Nun gut... schaden wird es nicht.
Während sich der Rest der Gruppe in einen Gang links von Edrahil zurück zog, führte Chatara in geradeaus. Sie betraten einen Raum, der von Waffen und Rüstungen nur so über zu quellen schien. "Dies ist unsere Waffenkammer. Diese Waffen und Rüstungen stehen allen zur Verfügung, auch wenn wir alle unsere eigenen Ausrüstung besitzen. Doch hin und wieder, werden auch diese hier gebraucht." Edrahil sah sich um und entdeckte Waffen aller Art: Krummschwerter, Dolche in allen Formen und Größen, Äxte, ja sogar Schwerter der Art Gondors, zweifellos Beute aus den endlosen Kriegen der Haradrim mit Gondor.
Chatara führte ihn nun durch eine Öffnung in der linken Wand, und sie betraten einen weiteren Raum, der von einem großen runden Tisch beherrscht wurde. An den Wänden standen mehrere mit Büchern gefüllte Regale, und auf dem Tisch lag eine Karte, die Edrahil für einen Stadtplan von Umbar hielt. "Dies ist unser Versammlungszimmer.", erläuterte Chatara. "In den Regalen bewahren wir Akten über alle möglichen wichtigen Personen in der Stadt und ganz Harad auf... sogar von einigen aus Gondor. Auch ihr seit hier vertreten, Edrahil, genau wie euer Fürst Imrahil." Edrahil nickte, denn er hatte nichts anderes erwartet, auch wenn es ihn schockierte, mit welcher Leichtigkeit sie Dol Amroth offensichtlich völlig ausspioniert hatten.

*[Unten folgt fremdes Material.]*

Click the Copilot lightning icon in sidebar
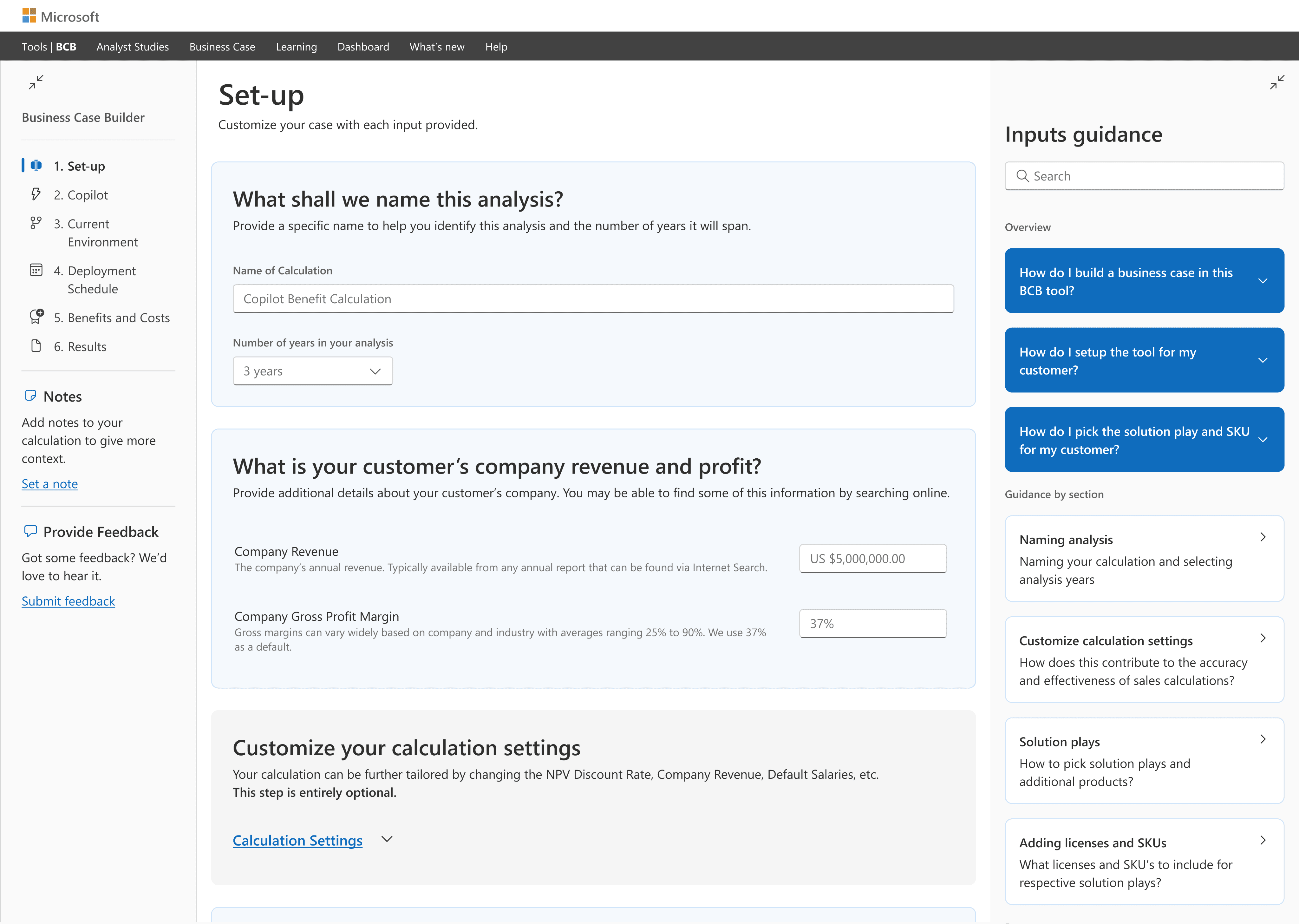Viewport: 1299px width, 924px height. click(36, 194)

Darum werde ich mich kümmern müssen, wenn ich wieder dort bin...
"Sagt mir, wie finanziert ihr dies alles hier? Es muss doch teuer sein, so versteckt zu leben, ganz abgesehen von Bestechungsgeldern...", meinte er. "Nun, da ihr ja jetzt gewissermaßen zu uns gehört," begann Chatara und grinste ihm verschwörerisch zu, "kann ich euch wohl guten Gewissens informieren. Unserer Organisation gehören einige Bordelle in dieser Stadt, unter anderem auch das, unter dem wir uns hier befinden. Außerdem sorgen wir für die Sicherheit einiger Händler, und lassen uns das selbstverständlich gut bezahlen. Aber ich schlage vor, wir setzen unsere Führung fort." Damit betraten sie den nächsten Raum, aus dem Edrahil feuchte, warme Luft entgegen schlug.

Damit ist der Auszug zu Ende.